A few weeks ago, Axios, the popular HTTP client for JavaScript, suffered a supply chain attack on NPM. An attacker compromised the lead maintainer’s NPM account through social engineering and published two backdoored versions that delivered a cross-platform remote access trojan (RAT) to macOS, Windows, and Linux systems. Axios has over 100 million weekly downloads. The blast radius was enormous.
Not long before that, LiteLLM, a popular Python AI gateway, had a similar incident on PyPI. Compromised credentials were used to push malicious packages that harvested environment variables, SSH keys, cloud credentials, and database passwords.
Both attacks followed the same playbook: gain access to a maintainer’s account, then push a new version with malicious code outside of the normal release process. No code review. No CI. Just a direct publish to the package registry.

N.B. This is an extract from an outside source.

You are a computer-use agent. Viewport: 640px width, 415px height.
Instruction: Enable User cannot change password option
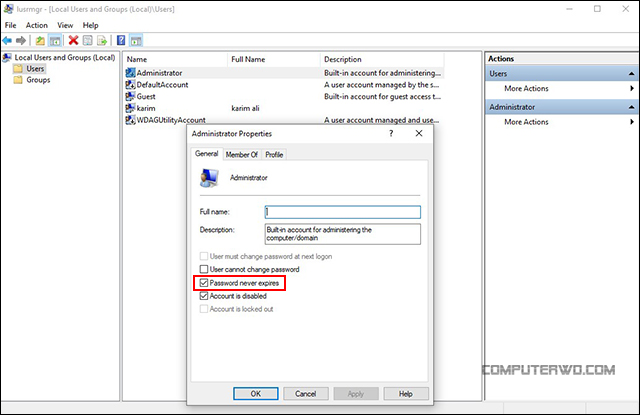pos(204,270)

Ruby is equally vulnerable to this type of attack
RubyGems is not immune
RubyGems hasn’t had a major attack like this yet, but we should be proactive in securing the ecosystem before it happens. Nate Berkopec (maintainer of Puma and a longtime voice in the Ruby community) estimates that 75% of the gems on RubyGems are vulnerable to this type of attack.
The fix is straightforward: gems can require multi-factor authentication (MFA) for all pushes by adding a single line to their gemspec:
spec.metadata["rubygems_mfa_required"] = "true"
After releasing a new version with this set, RubyGems.org will reject any gem push from an account that
doesn’t have MFA enabled. Even if an attacker compromises a maintainer’s
password or API key, they still can’t publish a new version without the second
factor. It doesn’t make the gem invulnerable, but it raises the bar
significantly.
What you can do
The good thing about open source is that we can all help make it more secure. Here’s what I propose:
1. Audit your app’s gems
Nate wrote an audit script you can run in your project to see which gems in your Gemfile don’t require MFA on push. Run it. The results might surprise you.
2. Open PRs on gems you use
Pick one or a few gems that don’t require MFA and open a PR adding the line above to their gemspec. The change is a one-liner and the PR description mostly writes itself. You can link to this post or to the Axios incident and explain why it matters.
3. Enable MFA on gems you maintain
If you maintain any gems, add rubygems_mfa_required to your gemspec and make
sure all owners on RubyGems.org have MFA enabled on their accounts.
It takes a community
I’ve been opening PRs on thoughtbot
gems and other open
source projects, and I encourage
you to do the same. Maintainers have been receptive, so these PRs tend to get
merged quickly. I also got a PR merged on
Bundler adding a commented-out
rubygems_mfa_required line to the bundle gem template to nudge authors of
new gems to enable this.
If we all do our part, we can make the Ruby ecosystem safer for everyone. Let’s get to work!